Tutti d'accordo i magistrati di Palermo sulla necessità di cambiare la legge e sostanzialmente favorevoli al disegno di legge Flick. Scottati dal caso Di Maggio sono però attenti al problema della vigilanza e della reperibilità del «pentito» (su 1250 sottoposti al programma di protezione gli affiliati a Cosa Nostra sono 250 circa. Negli Stati Uniti la ricaduta nel delitto è del 15 per cento; qui da noi non supera il 5 per cento).

Sia Roberto Scarpinato sia Antonio Ingroia, sostituti procuratori, sono propensi all'uso di bracciali elettronici che permettano alla polizia di sapere sempre dove si trova il «pentito». Dice Ingroia che nel passato c'è stato qualche eccesso: la materia va disciplinata, non possono essere scarcerati immediatamente i collaboratori di giustizia responsabili di reati di sangue. È giusto che subiscano una frazione di pena. Mi dice Franca Imbergamo, anche lei sostituto procuratore, che quello in discussione è un buon disegno di legge. Si tratta di combinare in un compromesso il problema del dare e dell'avere tra lo Stato e il pentito. Certo, è necessario trovare i modi di un maggiore controllo.

È d'accordo anche Antonio Ingroia. Lo Stato deve dare degli incentivi, pagare qualche prezzo necessitato: il «pentito» collabora perché ha deciso di chiudere con quel suo passato, ma in cambio vuole la libertà, il bene più alto. «Se si chiudono questi spiragli e si decide che i collaboratori non debbano più ottenere la libertà, non parlerà più nessuno».

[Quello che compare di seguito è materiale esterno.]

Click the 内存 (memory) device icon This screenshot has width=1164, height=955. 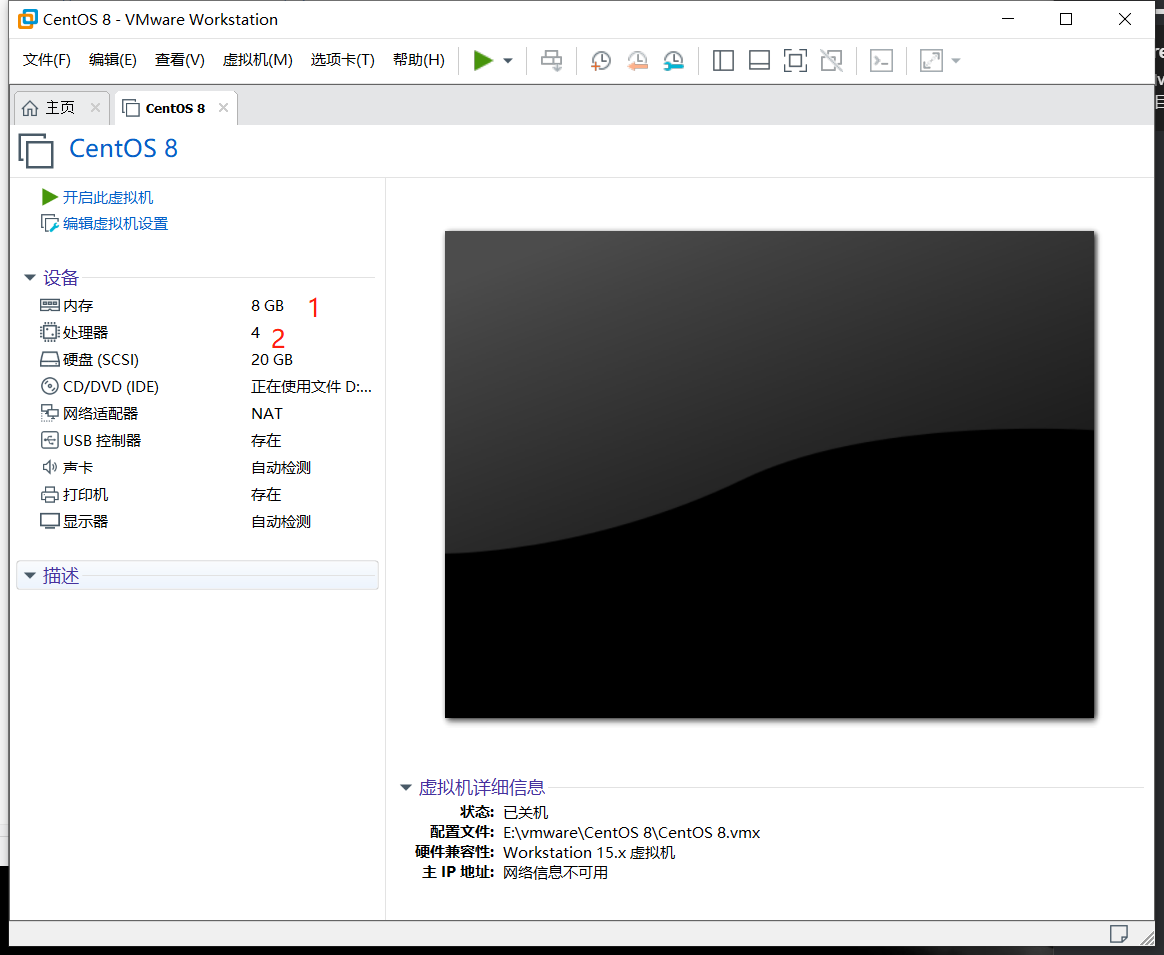pyautogui.click(x=49, y=305)
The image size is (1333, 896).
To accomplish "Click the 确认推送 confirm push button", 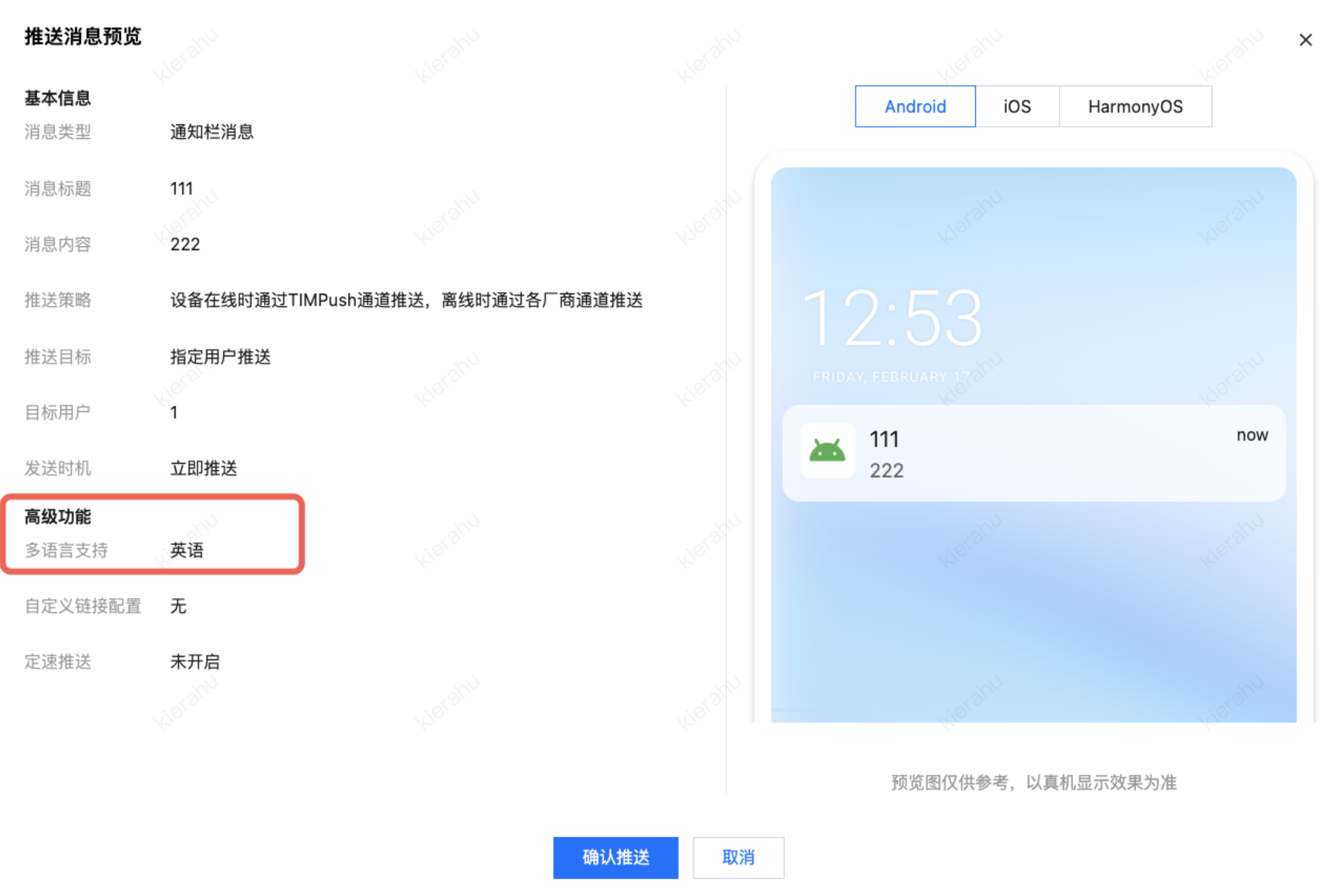I will (x=615, y=857).
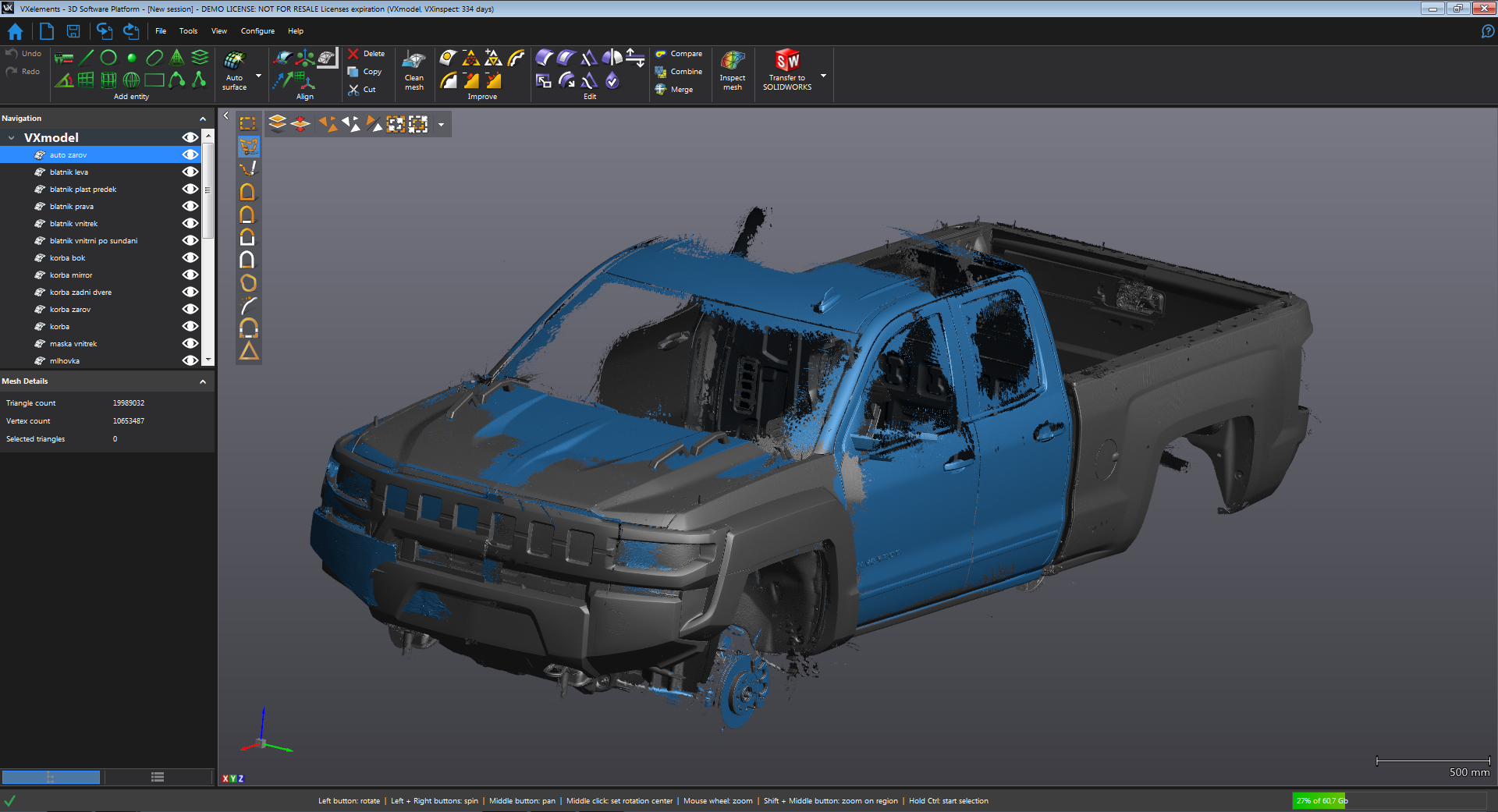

Guido Lo Forte, il procuratore aggiunto, è anche lui favorevole ai principi della nuova legge. Sono i principi, mi dice, che la stessa procura della Repubblica di Palermo ha già applicato. Il «pentito» deve passare in carcere l'iniziale periodo di collaborazione fino alla prima verifica del giudice. «Ma la libertà - i motivi sono familiari e psicologici - non deve diventare un miraggio».